● **Task details**: The records that follow should be returned exactly, pictures excluded.

● **Information provided**:
=-=-=-=-=
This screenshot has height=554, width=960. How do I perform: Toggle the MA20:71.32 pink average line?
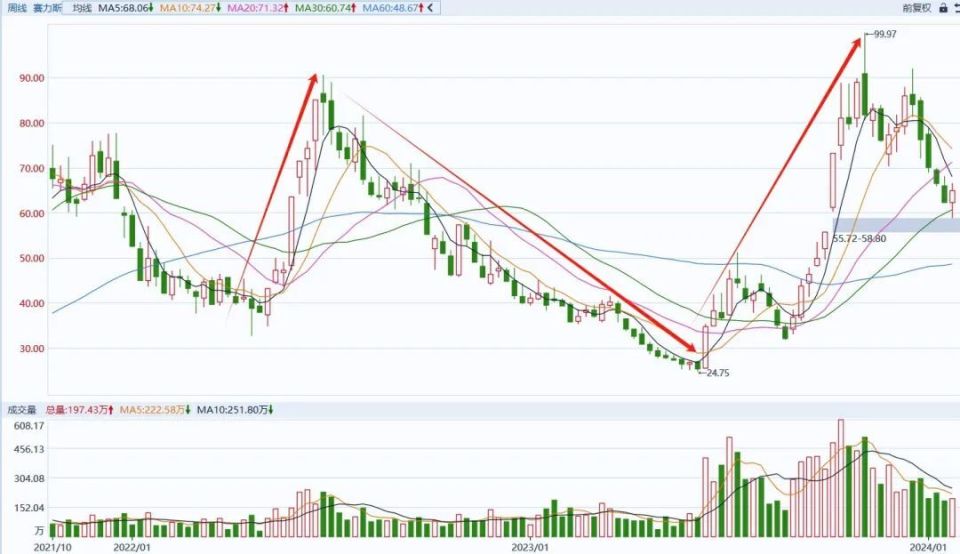pos(258,8)
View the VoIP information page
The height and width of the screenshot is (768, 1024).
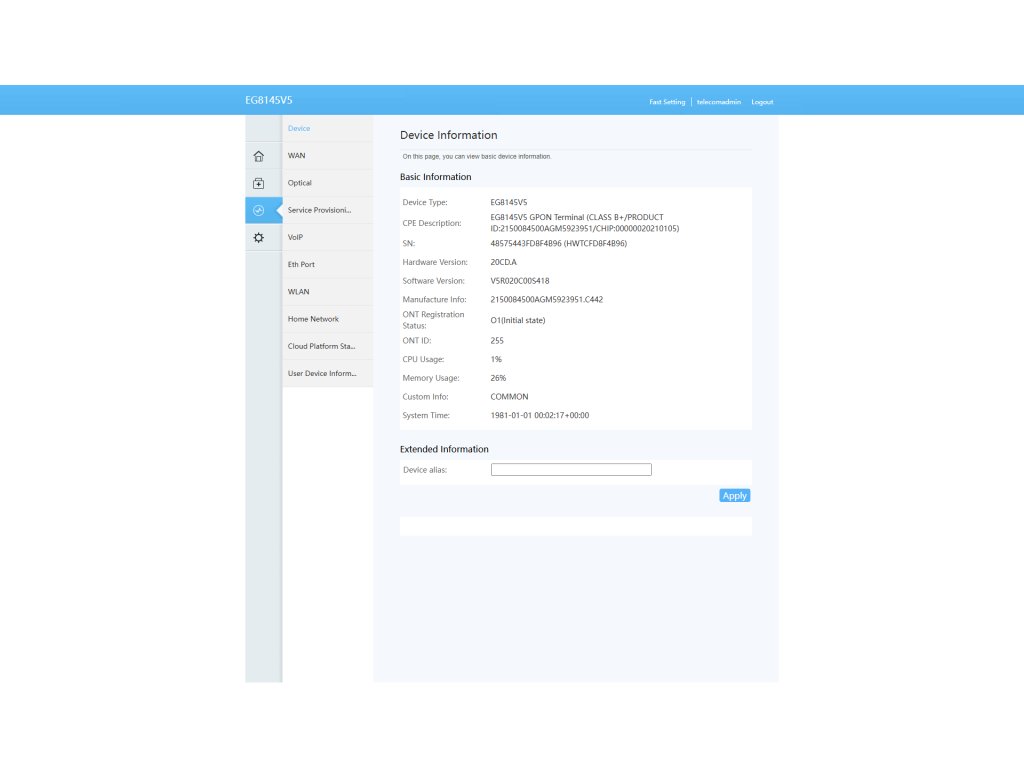point(296,237)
=-=-=-=-=
● **Answer for this exercise**:
This screenshot has height=554, width=960. How do I perform: Toggle the MA20:71.32 pink average line?
pos(258,8)
View the VoIP information page
The height and width of the screenshot is (768, 1024).
point(296,237)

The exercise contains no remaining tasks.